== PAGE TEXT ==
The Times Educational Supplement, February 2011, News
When Mark Tangarone wanted to teach his class Mandarin, he raised money for a set of dictionaries. To help his students understand economics, he created a fake currency and helped them bet on the stock market.
Despite Mr Tangarone’s passion for teaching, last summer he took early retirement after a row with his Connecticut school principal. The cause of the battle? Mr Tangarone wanted to teach his gifted eight to 10-year-olds about the work of Charles Darwin, showing pictures of his trip to the Galapagos Islands. But his principal forbade him for fear of controversy.
“I had to check that it was 2010 not 1910,” the 55-year-old said, “and that I was really living in southern Connecticut, not southern Alabama.”
Ever since the famous Scopes “Monkey” trial of 1925, the American religious Right has fought the teaching of evolution in schools. And since 1968, the Supreme Court has ruled as unconstitutional any attempts to replace evolution with the pseudo-scientific “alternatives” of creationism and intelligent design. The religious lobby continues to launch fresh assaults but American courts consistently find in favour of science.
In the less public arena of the classroom, however, it’s a far more worrying story. A national survey of 926 high school biology teachers – published last month in the journal Science – found that only 28 per cent teach evolution with unequivocal support, while 13 per cent “explicitly advocate” creationism or intelligent design.

== EXCERPTED RECORDS ==
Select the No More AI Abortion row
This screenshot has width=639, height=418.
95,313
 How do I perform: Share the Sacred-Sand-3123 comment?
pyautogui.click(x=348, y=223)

== WHAT TO PRODUCE ==
Retype the passage of the news article on teaching evolution from "Ever since the" to "favour of science.".

== EXERCISE OUTPUT ==
Ever since the famous Scopes “Monkey” trial of 1925, the American religious Right has fought the teaching of evolution in schools. And since 1968, the Supreme Court has ruled as unconstitutional any attempts to replace evolution with the pseudo-scientific “alternatives” of creationism and intelligent design. The religious lobby continues to launch fresh assaults but American courts consistently find in favour of science.